### Document excerpt:
I sing when I am happy. I sing when I am sad. I sing alone, I sing in choirs, at least I used to and I sing along to songs and music generally.
I sing in the shower, I sing out loud, I sing in my head and I get irritated when I can’t remember the lyrics of a song.
I love lullabies, (every child left in my care has been serenaded to sleep with Vinye loo Toboli,) and I love dirges (Blewue, Bella Bello on my mind).
I love hymns and I used to know the words of almost all the hymns in the Ewe hymnal off the top of my head.
I love Franz Schubert, I like his Who is Silvia? I used to love the Rolling Stones and almost drove my mother to distraction with their I can’t get no Satisfaction in my teenage years.
I now show my age by admitting freely I wouldn’t take part in the competition to choose between Shatta Wale and Stonebwoy, since I can’t sing a single line of any song by both singers.
But I know they keep my Sarpongmaa entertained and Nana Yaa occupied with endless arguments about which of them is the better singer.
But I say nothing special talking about my love of singing; we all sing and mercifully, you don’t need to have a good singing voice to sing. It is one of God’s gift to mankind.
I am still compiling my list of the things that I hate the most about the effects of COVID-19 on our lives.
Somewhere up near the top of that list is what COVID-19 has done to singing and the silencing of choirs in particular.
Singing and,especially choral and group singing has been identified as one of the activities most likely to spread the virus. This happiest of human activities is being snuffed out.
A quintessential social art form has been devastated by the pandemic. Groups of people singing together in close proximity, this most joyous of activities has become dangerous.
I do not know how many singing groups there are in our country, but I know there must be lots of them. The church I go to has seven singing groups, each of which sings an anthem during the Sunday service every Sunday.
We won’t get into how long the services last as a result, but it is enough to give some idea about the number of singing groups that there must be in this country and have been silenced by COVID-19.
According to a group called Chorus America, 42.6 million Americans regularly sing in choirs and the USA has almost 270,000 choral groups. We probably have more than that number of choral groups in our country.
Just start with the church choir in everybody’s church and we are already near that figure. The most unlikely people belong to a choir of one kind or the other. And going to choir practice is an essential part of the weekly routine for many people.
I could have told them for free but it turns out that according to the Economist news magazine, researchers at the Oxford University and at the Oldenburg and Vienna universities have found that amateur choral singing helps to establish bonds and boosts feelings of connectedness.
Winneba Youth Choir
A year ago, we were celebrating the 30th anniversary of the leading choral group, the Winneba Youth Choir, in which I have to declare an interest as a patron.
In the past 20 years, the Winneba Youth Choir has been part of every event in my life, the happy ones and the sad ones.
They come for birthdays, parties, funerals, anniversaries, I attend their concerts and performances, they have surprised me by simply dropping in on an afternoon to sing.
Paa John and his group have brought me to tears and I have danced to my heart’s content as they sing at former President John Agyekum Kufuor’s birthday every year since 2001.

### Material supplied:
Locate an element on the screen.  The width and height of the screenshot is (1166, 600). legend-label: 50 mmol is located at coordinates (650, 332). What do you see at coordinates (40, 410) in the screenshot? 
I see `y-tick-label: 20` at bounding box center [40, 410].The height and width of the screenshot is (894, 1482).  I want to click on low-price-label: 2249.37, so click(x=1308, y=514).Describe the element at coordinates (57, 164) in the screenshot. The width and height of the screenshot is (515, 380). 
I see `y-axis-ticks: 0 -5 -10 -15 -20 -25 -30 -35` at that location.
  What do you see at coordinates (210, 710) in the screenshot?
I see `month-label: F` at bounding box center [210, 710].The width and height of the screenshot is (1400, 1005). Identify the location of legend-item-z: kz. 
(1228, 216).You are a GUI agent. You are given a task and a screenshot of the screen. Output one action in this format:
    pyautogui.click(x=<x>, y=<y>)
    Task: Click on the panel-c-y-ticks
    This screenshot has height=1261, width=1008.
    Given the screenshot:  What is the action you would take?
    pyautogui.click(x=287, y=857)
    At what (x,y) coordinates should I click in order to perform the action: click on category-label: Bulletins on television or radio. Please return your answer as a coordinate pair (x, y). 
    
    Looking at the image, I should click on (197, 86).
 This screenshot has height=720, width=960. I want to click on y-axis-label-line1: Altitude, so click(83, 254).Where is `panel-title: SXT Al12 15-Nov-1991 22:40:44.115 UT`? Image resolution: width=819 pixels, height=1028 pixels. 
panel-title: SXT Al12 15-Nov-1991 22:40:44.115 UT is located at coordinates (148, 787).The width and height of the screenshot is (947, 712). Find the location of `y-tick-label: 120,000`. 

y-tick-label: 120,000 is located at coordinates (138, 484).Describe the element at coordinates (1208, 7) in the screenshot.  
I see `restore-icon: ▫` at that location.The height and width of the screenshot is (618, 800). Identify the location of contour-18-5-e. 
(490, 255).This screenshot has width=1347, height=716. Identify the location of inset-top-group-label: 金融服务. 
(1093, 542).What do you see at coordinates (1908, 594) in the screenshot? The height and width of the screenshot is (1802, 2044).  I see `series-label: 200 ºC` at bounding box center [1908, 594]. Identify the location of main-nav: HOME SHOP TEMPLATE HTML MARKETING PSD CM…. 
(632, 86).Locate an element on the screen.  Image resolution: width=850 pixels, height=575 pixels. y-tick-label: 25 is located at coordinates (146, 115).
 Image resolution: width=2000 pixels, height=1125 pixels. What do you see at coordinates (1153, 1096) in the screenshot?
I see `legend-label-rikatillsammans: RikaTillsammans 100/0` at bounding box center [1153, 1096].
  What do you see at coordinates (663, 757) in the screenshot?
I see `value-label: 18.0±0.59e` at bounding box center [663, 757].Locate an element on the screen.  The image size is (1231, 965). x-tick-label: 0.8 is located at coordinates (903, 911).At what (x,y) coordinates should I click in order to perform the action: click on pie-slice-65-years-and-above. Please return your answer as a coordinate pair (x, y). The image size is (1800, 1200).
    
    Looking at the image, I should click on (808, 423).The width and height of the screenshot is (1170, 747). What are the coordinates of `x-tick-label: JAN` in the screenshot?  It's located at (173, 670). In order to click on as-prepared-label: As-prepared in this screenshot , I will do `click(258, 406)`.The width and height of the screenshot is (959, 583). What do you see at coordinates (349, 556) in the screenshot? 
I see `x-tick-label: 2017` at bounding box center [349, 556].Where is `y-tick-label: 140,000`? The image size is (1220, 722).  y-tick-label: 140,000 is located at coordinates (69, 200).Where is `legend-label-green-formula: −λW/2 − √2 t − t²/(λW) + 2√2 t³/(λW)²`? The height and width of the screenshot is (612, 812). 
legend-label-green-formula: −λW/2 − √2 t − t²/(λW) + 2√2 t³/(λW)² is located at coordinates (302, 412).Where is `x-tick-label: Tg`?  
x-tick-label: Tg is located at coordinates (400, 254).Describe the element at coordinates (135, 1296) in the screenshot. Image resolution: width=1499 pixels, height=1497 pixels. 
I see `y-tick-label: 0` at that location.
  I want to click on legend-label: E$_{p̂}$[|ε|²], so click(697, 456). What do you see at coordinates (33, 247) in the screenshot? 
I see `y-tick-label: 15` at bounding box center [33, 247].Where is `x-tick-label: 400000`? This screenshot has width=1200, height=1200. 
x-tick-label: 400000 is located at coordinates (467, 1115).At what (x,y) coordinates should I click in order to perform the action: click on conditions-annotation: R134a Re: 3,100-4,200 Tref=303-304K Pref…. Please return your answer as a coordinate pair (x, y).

### Questions to answer:
**1)** In the essay on singing and COVID-19, how many singing groups does the writer's church have?
**2)** Continue the essay on singing and COVID-19 from its last sentence.

### Task responses:
**1)** Seven.

**2)**
The Winneba Youth Choir, like hundreds of others that have spawned from their success, have taken choral singing to a much higher level and brought endless joy to many of us.
We have been fascinated by the innovation and adventure they exhibit in adapting old songs to new rhythms and new melodies.
An entirely new chain of economic activity has developed from the choral singing groups and the explosion of talent has been one of the exciting things on the social scene.
Alfred Addaquay, either by himself or with friends and other accompaniments can hold a hall full of people spellbound for as long as he chooses with beautiful music that is distinctively him and him alone.
There are the combos with any number from five to 12 performers and they can specialise in oldies or current hits.
They have all gone silent. There are no events, there are no birthday parties or funerals or weddings to which they can be invited to perform. Their order books are empty.
Will anyone think of singing groups as deserving of being considered to receive stimulus package?
The most pernicious part of it all is to wrap my mind around the concept of singing as a dangerous activity. And yet singing out loud is the quickest and easiest mode of spreading droplets from your mouth and if you happen to have the infection, spreading it among those around you.
The most depressing part of it all is to have to wear a mask to sing when you are in a group. And yet if you are going to sing out loud in a group, wearing a mask might be the only way of giving you some protection.
The most ludicrous part of it all is to have the singers in the choir socially distanced from each other. How do you make beautiful music, which demands togetherness, when you are standing a metre or two apart?
It is intolerable that the only answer that I do have for dealing with a whole range of emotions is no longer available to me.
I want to sing out loud to get the frustration out of me. I want to sing out loud to congratulate Senyo and Sarpongmaa. I want to sing out loud, this haunting dirge in my head to mourn Dela. And I want to sing out loud to assure myself that indeed, this too shall pass.
I don’t miss the handshakes, I do miss the hugs and not being able to hear the choir sing is hollowing me out. I wish the world could sing again, out loud.